# Solitary Confinement



## Ninde'Gold (Oct 21, 2006)

DH and I were leaving for work this morning like usual, we put Tucker in his crate, closed our bedroom door and told Reece to go lay down like usual.

Off we went...

9 hours later we get home, I could hear Reece barking as I stumbled into the house with my hands full, and was surprised to not be greeting by her. She usually zoomies everywhere.

DH comes in, asks where she is as I was trying to set stuff down, I said "I dunno! You didn't somehow lock her in the bedroom, did you?"

He says "God, I hope not!" he goes to the bedroom... no Reece.

Then he noticed the bathroom door was shut, so he opened it, out flies Reece. :doh:

We don't know HOW she locked herself in the bathroom, or how long she was in there... poor puppy... at least there was toilet water for her to drink :curtain:


----------



## Nyahsmommy (Jul 23, 2011)

Woops! I accidently did this to my kitten the other night for 4 hours. I went to the washroom in the middle of the night and shut the door, when I woke up I heard cat crying so I open the door and the other kitten is sitting in front of the bathroom door crying. I open it up and she runs out of the washroom. Woops. :doh:


----------



## Florabora22 (Nov 30, 2008)

You think that's bad...

One time my grandmother couldn't figure out where her cat Luigi was. After some searching, she found out that he had been trapped in between the screen door and the front door of her house! Now _that's _a tiny space to be stuck in.


----------



## missmarstar (Jul 22, 2007)

Anytime I can't figure out where one (or both) of the dogs are, I go check the bathroom! If we don't latch the door closed all the way, without fail, the dogs will nudge the door open, go inside, and then get stuck LOL They just lay down on the floor quietly until we realize it, they don't even make a peep!

(Extracted records)
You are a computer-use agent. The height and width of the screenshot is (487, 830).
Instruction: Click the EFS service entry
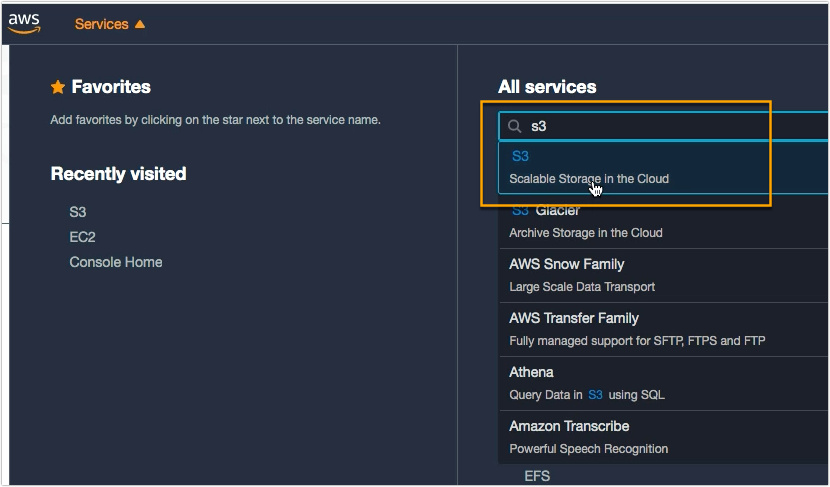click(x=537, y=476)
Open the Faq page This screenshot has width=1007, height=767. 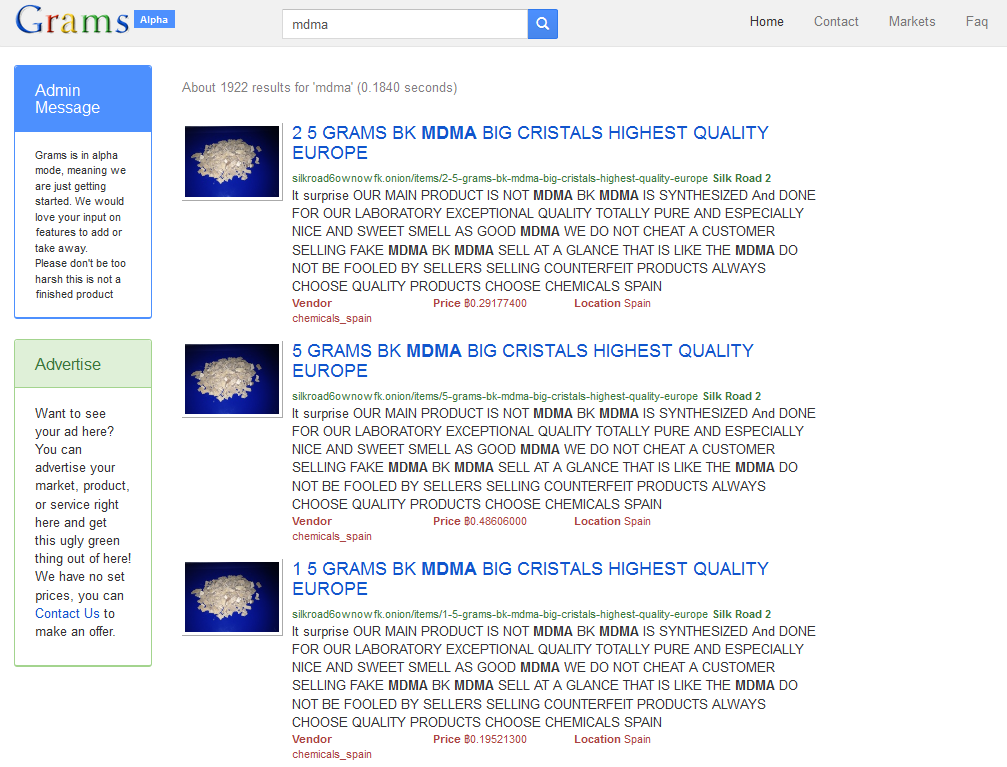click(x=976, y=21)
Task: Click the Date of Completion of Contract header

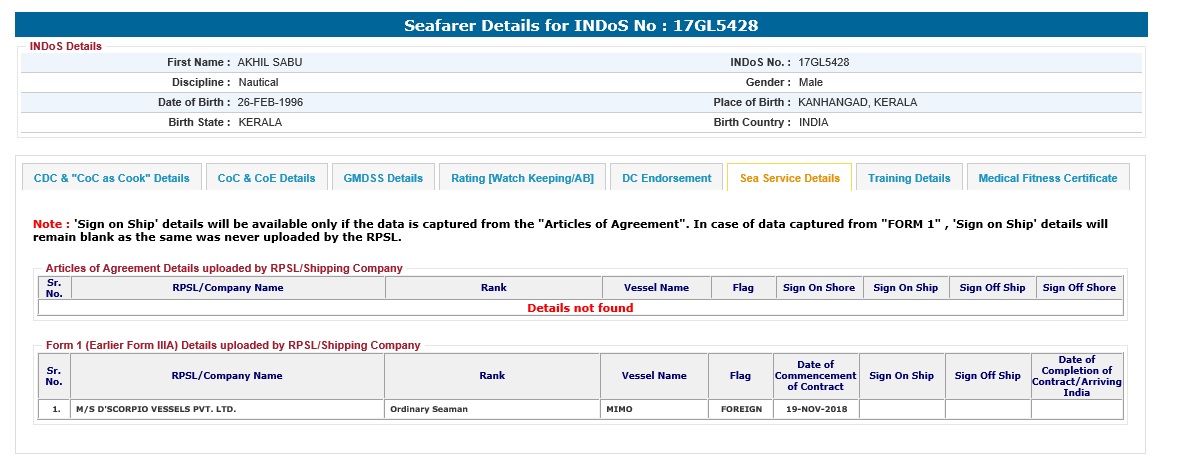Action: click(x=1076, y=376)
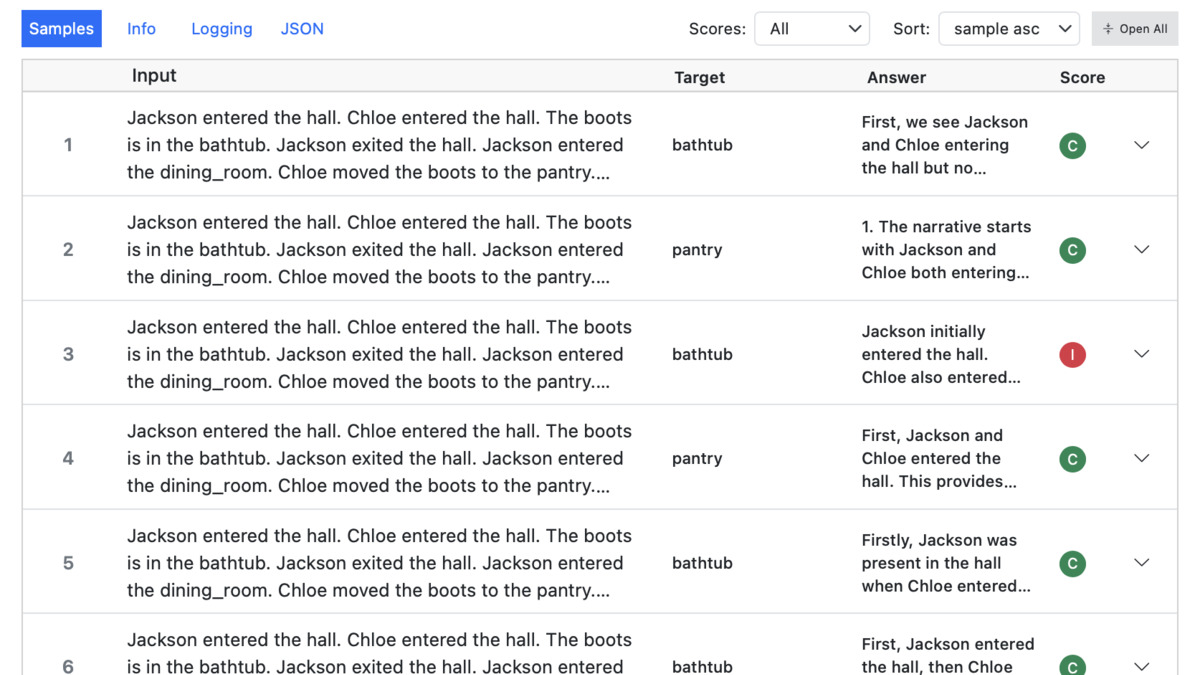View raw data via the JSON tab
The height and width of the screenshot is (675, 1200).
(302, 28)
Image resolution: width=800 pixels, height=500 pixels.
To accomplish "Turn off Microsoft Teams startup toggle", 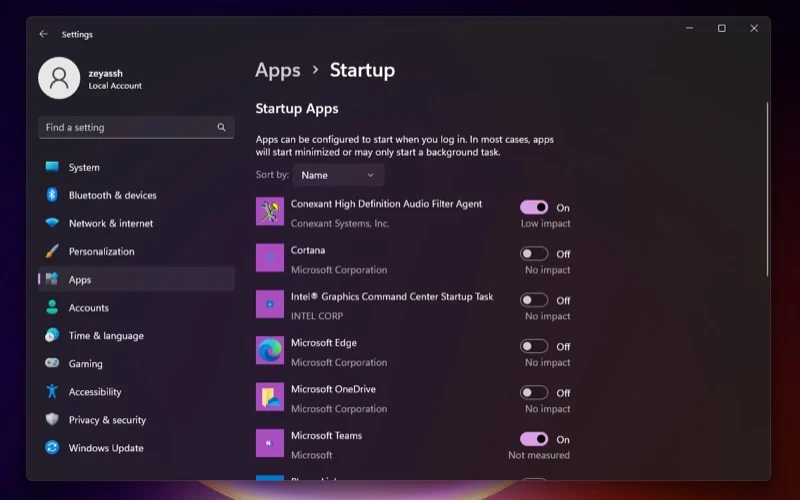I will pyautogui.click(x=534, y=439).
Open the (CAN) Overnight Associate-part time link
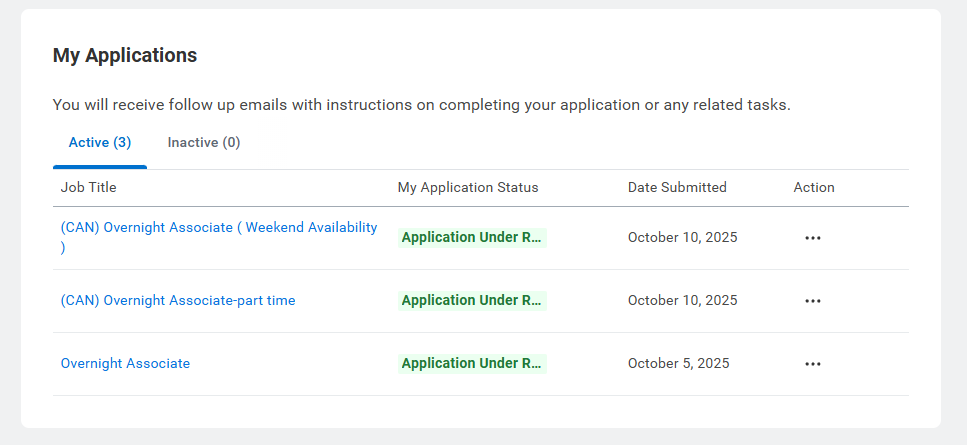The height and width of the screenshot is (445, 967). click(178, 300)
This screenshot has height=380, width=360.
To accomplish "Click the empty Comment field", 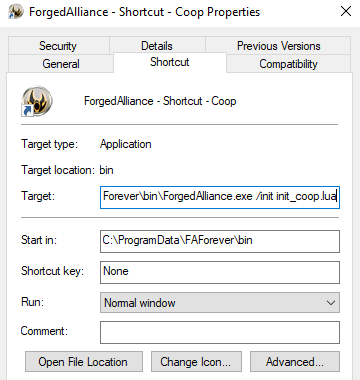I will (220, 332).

(Task list)
• A. In the Solitary Confinement thread, where was the cat Luigi eventually found trapped?
• B. Extend the Solitary Confinement thread, beginning immediately after its final sentence.
The extracted rows play no part in this work.

(Solved tasks)
• A. He was trapped between the screen door and the front door of the grandmother's house.

• B.
----------



## Ninde'Gold (Oct 21, 2006)

Good to hear I'm not alone ! It was just odd because Reece really never has any interest in the bathroom, unlike Tucker who won't let me use the toilet in peace LOL.


----------



## Ranger (Nov 11, 2009)

I once was late for work (when I lived in the basement and worked on the main floor) so I quickly fed ranger, left the basement door open, and ran upstairs to my computer desk. I figured Ranger would wander up as per usual and go outside (the back door was open, too) and then come say hi. 

I got busy at work and an HOUR later, realized there was still no Ranger. I thought, oh he's probably outside enjoying the sunshine, so I walked to the back door and can't see him in the yard. Starting to panic, I called his name and heard a little squeak behind me. Poor Ranger was stuck in the doorway of the basement door! I hadn't opened it enough for him to get through, so he'd tried to open it with his nose. He'd gotten his head through but there was a shoe rack on the other side of the doorway that was putting him at the wrong angle to open it all the way...anytime he tried to go forward, his shoulders hit the door and closed it on his head and anytime he tried to go back, the door got caught on his ears and closed on his head, too! 

I'm still not sure HOW he managed to do this but yeah, poor guy had been stuck for an hour and hadn't made a peep. Even when I called his name, he'd barely made a noise. I freed him, and he ran outside and had the longest pee ever...poor guy had been holding it for about 12 hours at that point!!


----------



## Ninde'Gold (Oct 21, 2006)

Awww poor Ranger!! Hope his head was ok! 

I don't think Tucker's ever gotten trapped anywhere.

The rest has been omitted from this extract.